- DOCUMENT PASSAGE:
◇ ◇ ◇ ◇ ◇ ◇ ◇
Time Sharing by Richard Krawiec (Viking: $14.95)
Children build sand castles on the beach and come back the next morning to see what the waves have done to them. Or they build sand castles and kick them over right away.
There is a difference, though it may seem hard to pin down. The first is artistic creation. You build, and relinquish what you build to time and the world outside. The second is an aborted gesture, a snatching-back, a game for one player.
Perhaps the uneasiness that some people, myself included, feel about much of Woody Allen's work lies in this holding-on to what he makes. Buster Keaton's art consisted in releasing himself into the air, untethered, a lunatic and totally vulnerable balloon. Allen's balloon bobs with equivalent lunacy, but a string is tied to it and Woody, trotting along below, holds the other end.
Tragicomic in Style
The distinction comes to mind with Richard Krawiec's rueful first novel, "Time Sharing." It is tragicomic in style. It possesses an engaging off-beat humor in some places, and considerable poignancy in others. These things show a promising talent, but they are shadowed by a persistent sense of manipulation.
"Time Sharing" is about Artie and Jolene, two doomed but perky lovers. They are a pair of street sparrows who assume they are the ones at whom the TV ads for Eagle deodorant, Eagle wristwatches and Eagle mutual funds are aimed; and who get smashed by a garbage truck the moment they try soaring.
Artie is a small-time and ineffectual burglar. Jolene, equally ineffectual, had a one-shot career as a prostitute working the gas stations. The first man who picked her up kept her for a while and left her pregnant. Her baby was born deformed. The two waifs meet at the bar where Artie spends his evenings nursing the single beer he can afford. The bar features women wrestling in a tank of Jell-O. One night, Jolene makes a reluctant Jell-O-wrestling debut. It is a humiliating, though comical disaster.
◇ ◇ ◇ ◇ ◇ ◇ ◇
- WHAT TO WORK ON:
Render this sentence from the book review in Spanish: "Artie is a small-time and ineffectual burglar."

- DATA PROVIDED:
◇ ◇ ◇ ◇ ◇ ◇ ◇
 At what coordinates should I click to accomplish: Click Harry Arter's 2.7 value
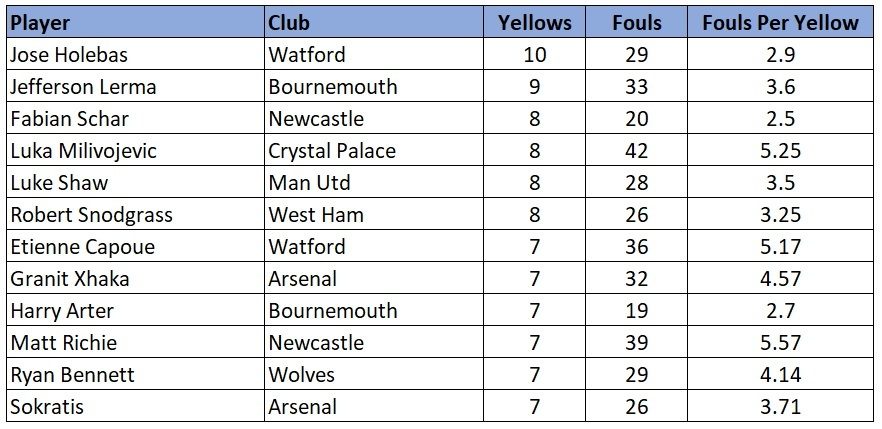tap(780, 310)
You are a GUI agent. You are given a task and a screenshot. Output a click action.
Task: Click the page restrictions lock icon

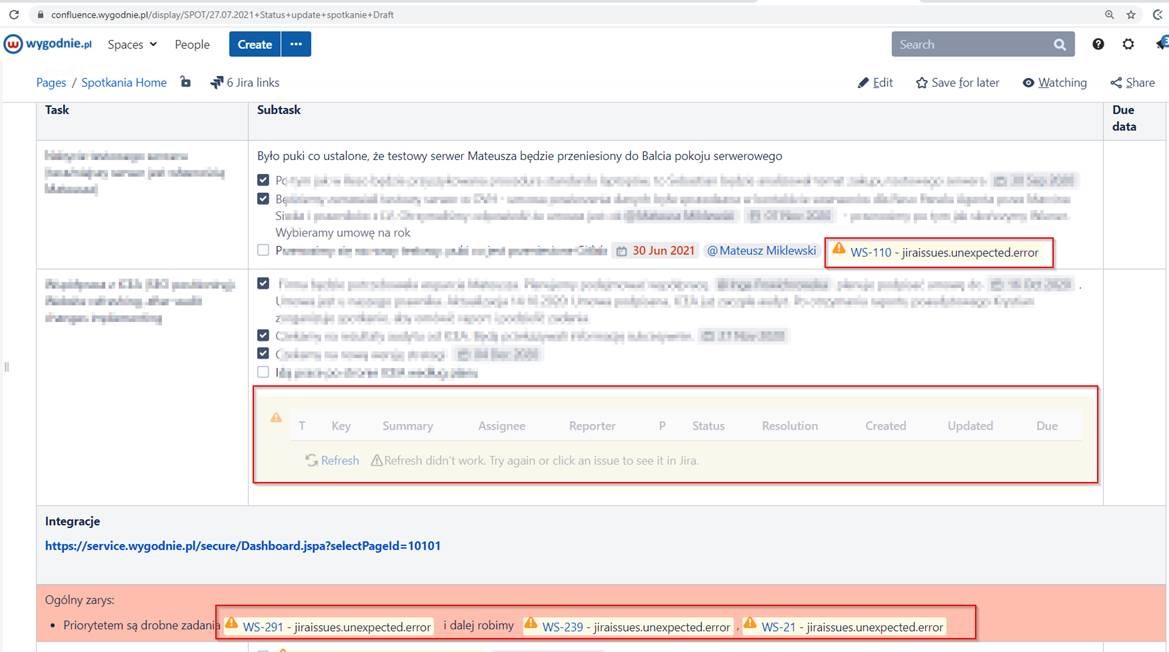[x=186, y=82]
◇ ◇ ◇ ◇ ◇ ◇ ◇
- ANSWER TO THIS TASK:
Artie es un ladrón de poca monta e ineficaz.